Eisenstadt v. Baird
405 U.S. 438, 92 S.Ct. 1029, 31 L.Ed.2d 349 (1972)

  • Baird was giving a lecture on contraception at Boston University. He also gave one person (an unmarried woman!) a sample contraceptive. He was arrested and charged under Massachusetts law that prohibited 'exhibiting contraceptive materials' and 'giving away contraceptives to unmarried people.
  • The Trial Court convicted Baird on both counts. He appealed.
  • The Massachusetts Supreme Court threw out the first charge based on the 1st Amendment, but upheld the conviction for giving away contraceptives. Baird appealed to Federal Court on a writ of habeus corpus.
  • The Federal Trial Court upheld the conviction. Baird appealed.
  • The Federal Appellate Court overturned the conviction. The prosecutor appealed.

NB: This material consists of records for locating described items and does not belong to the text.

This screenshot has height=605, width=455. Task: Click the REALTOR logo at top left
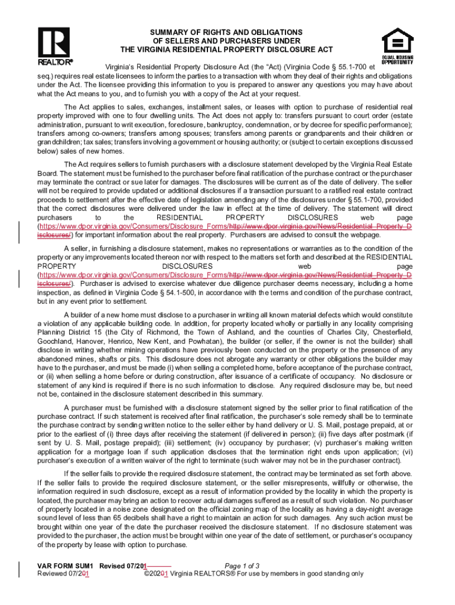click(54, 45)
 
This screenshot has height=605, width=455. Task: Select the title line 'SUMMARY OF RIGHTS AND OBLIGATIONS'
click(227, 31)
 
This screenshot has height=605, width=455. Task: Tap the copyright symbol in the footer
click(147, 574)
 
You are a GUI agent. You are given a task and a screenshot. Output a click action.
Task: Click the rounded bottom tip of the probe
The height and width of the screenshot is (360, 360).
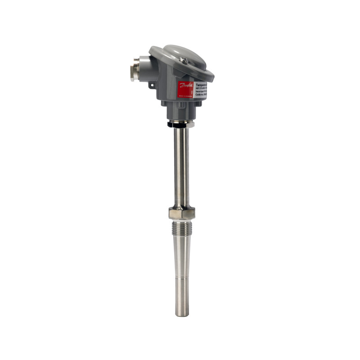click(182, 314)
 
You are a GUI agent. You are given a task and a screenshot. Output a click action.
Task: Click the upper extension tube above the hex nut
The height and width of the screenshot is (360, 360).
click(181, 166)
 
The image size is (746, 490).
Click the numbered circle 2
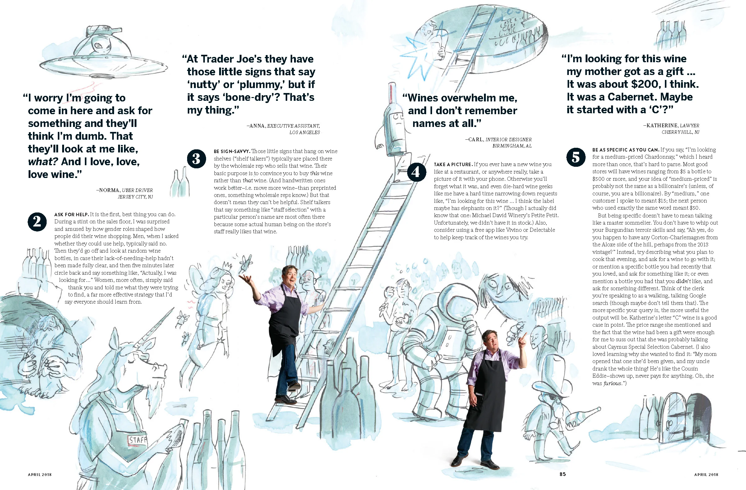point(37,222)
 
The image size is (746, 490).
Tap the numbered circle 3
point(196,158)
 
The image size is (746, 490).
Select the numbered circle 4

  • The US Supreme Court reversed.
    • The US Supreme Court found that the law was an unconstitutional violation of the 14th Amendment because it denied equal protection to unmarried people (who couldn't get contraceptives).
      • Massachusetts argued that the law was meant to discourage 'fornication', which was illegal under Massachusetts law, but the Court found that the criminal penalty for the fornication (3 months in jail), was far less than the 5 year sentence for giving away contraception.
      • Massachusetts argued that they were simply regulating potentially harmful materials. But the Court found that if that were true, then the fact that married couples could get it, and unmarried couples could not made no sense from a public health standpoint.
    • The Court looked to Griswold v. Connecticut (381 U.S. 479 (1965)), which held that you couldn't deny contraception to married couples because what went on in the bedroom was a zone of privacy that was not subject to government intrusion. The Court found that it would be discriminatory to not give unmarried couples the same protections.
      • "If the right to privacy means anything, it means the right of the individual, married or single, to be free from unwarranted governmental intrusion into matters so fundamentally affecting a person as the decision whether to bear or beget a child."
        • See Lawrence v. Texas (539 U.S. 558 (2003)).
  • Under due process, the government can't discriminate unless there is a rational basis for doing so. In this case, the Court did not find Massachusetts' stated reason (to deter fornication) to be a rational basis for treating single people from married people.